Personalie Selmayr Vernichtende Kritik von EU-Ombudsfrau
Die umstrittene Blitzbeförderung des Juncker-Schützlings Martin Selmayr zum EU-Generalsekretär hatte schon im Frühjahr hohe Wellen geschlagen. Nun hat auch die EU-Bürgerbeauftragte scharfe Kritik an den Vorgängen geübt.
An der umstrittenen Blitzbeförderung des Deutschen Martin Selmayr zum höchsten Beamten der EU-Kommission hat nach dem Europaparlament nun auch die EU-Bürgerbeauftragte vernichtende Kritik geübt. Ombudsfrau Emily O'Reilly prangerte "Verwaltungsmissstände" an, weil die Kommission die einschlägigen Regeln nicht korrekt angewandt habe, weder ihrem Wortlaut noch ihrem Sinn nach.
Selmayr, damals Kabinettschef von EU-Kommissionspräsident Jean-Claude Juncker, war nach einem Bewerbungsverfahren im Februar zunächst zum Vize-Generalsekretär der EU-Kommission berufen worden. Nur Minuten später beförderte das Kollegium der Kommissare den 47-Jährigen direkt zum Generalsekretär, als Juncker überraschend den Rückzug des Amtsinhabers Alexander Italianer bekannt gab.
"Künstlich den Eindruck von Dringlichkeit kreiert"
Juncker und Selmayr wussten nach eigenen Angaben aber schon lange vorher, dass Italianer zu dem Zeitpunkt gehen wollte, und hielten dies geheim. "Die Kommission kreierte künstlich den Eindruck von Dringlichkeit für die Neubesetzung der Stelle des Generalsekretärs, um rechtfertigen zu können, dass keine Stellenausschreibung veröffentlicht wurde", monierte O'Reilly.
Zudem sei das Auswahlverfahren für den Vize-Generalsekretär nur organisiert worden, um Selmayr in zwei Schritten rasch zum Generalsekretär zu machen. Auf berechtigte Bedenken habe sich die Kommission "defensiv, ausweichend und teilweise sogar aggressiv" geäußert. Damit sei man das Risiko eingegangen, "das öffentliche Vertrauen in Gefahr zu bringen", schloss O'Reilly.
Selmayrs Beförderung hatte schon im Frühjahr heftige Kritik ausgelöst. Letztlich stand der Verdacht im Raum, Juncker habe seinem Vertrauten den Spitzenposten in einem undurchsichtigen Verfahren ohne Konkurrenten zugeschanzt. Das Europaparlament kam zu dem Schluss, die Art der Berufung "könnte als putschartige Aktion gesehen werden, die die Grenzen des Rechts dehnt oder sogar überdehnt".

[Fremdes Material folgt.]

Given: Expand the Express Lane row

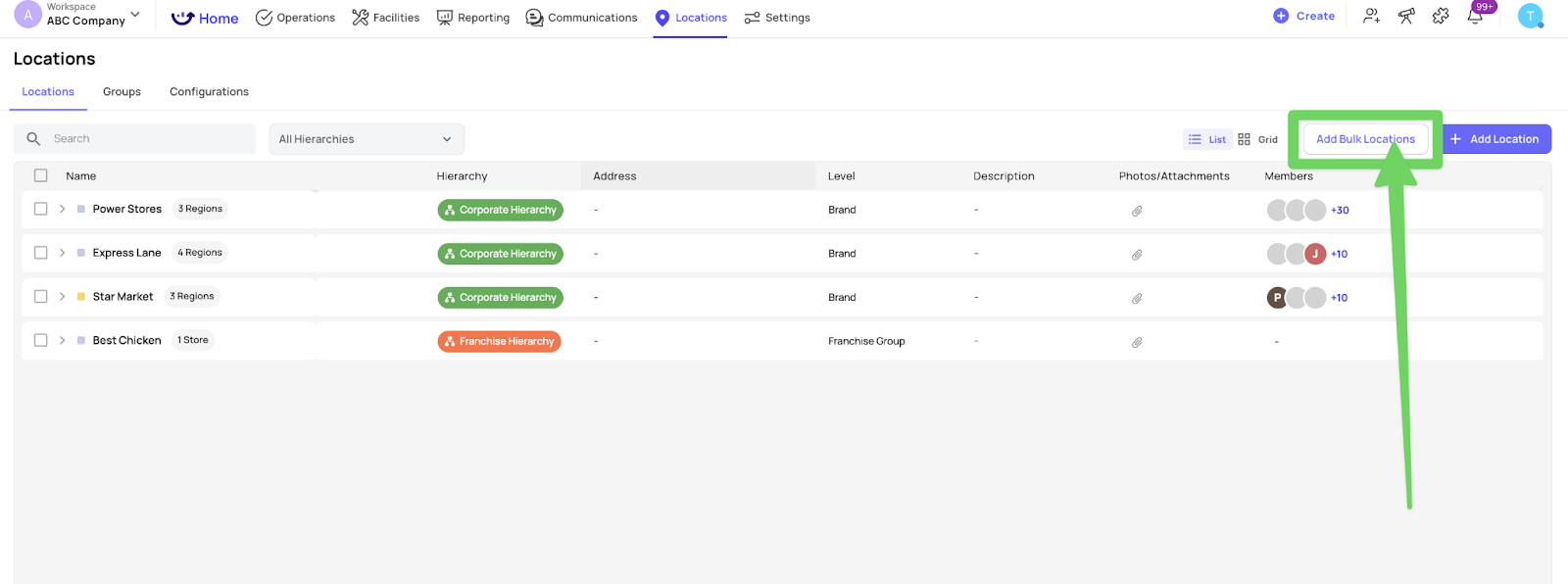Looking at the screenshot, I should [62, 253].
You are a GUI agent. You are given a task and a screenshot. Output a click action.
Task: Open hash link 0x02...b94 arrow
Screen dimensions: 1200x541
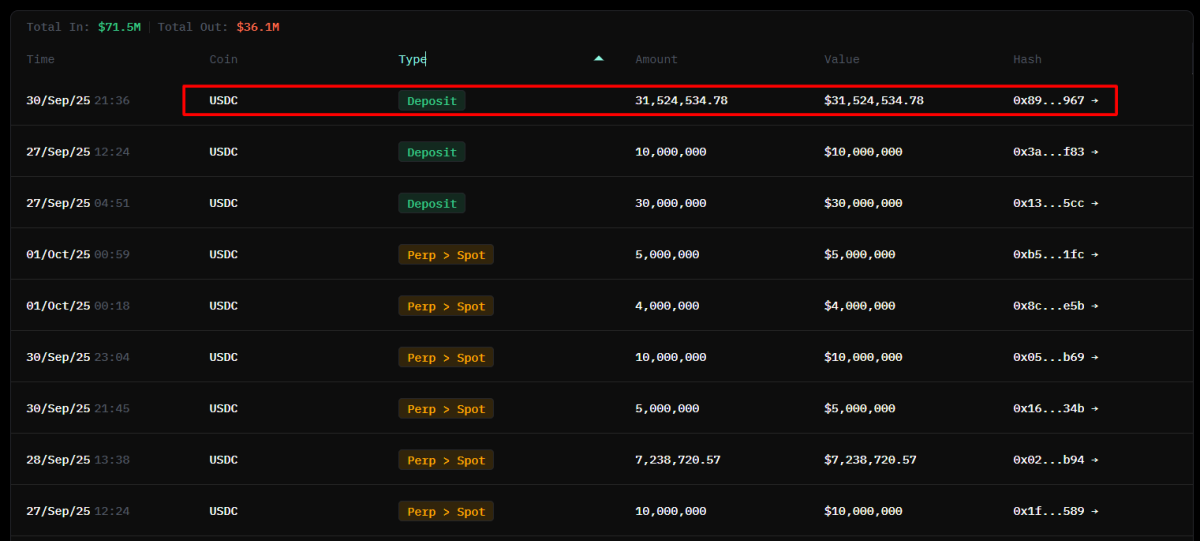[1094, 460]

Die Personalentscheidung löste viel Kritik auch an Juncker aus.
Kommission defensiv
Die EU-Kommission hatte indes stets betont, alle Regeln seien eingehalten worden. Zu O'Reillys Vorwürfen erklärte der für Personal zuständige deutsche Kommissar Günther Oettinger, man teile "nicht alle Aspekte" des Prüfberichts.
Die Bürgerbeauftragte, an die sich jeder mit Beschwerden über die EU-Institutionen wenden kann, hatte ihre Überprüfung im Mai auf zwei Eingaben hin eröffnet. Als Konsequenz aus ihrer Analyse forderte sie die Kommission auf, ein spezielles Ernennungsverfahren für das Amt des Generalsekretärs zu entwickeln, "um eine Wiederholung der Ereignisse zu vermeiden".
Dazu erklärte Oettinger jedoch, man sehe auf den ersten Blick keinen Grund für ein besonderes Berufungsverfahren. Nur gemeinsam mit anderen EU-Institutionen könne man aktuelle Vorschriften und Verfahren überdenken. Dazu habe er für den 25. September ein Gespräch am Runden Tisch einberufen.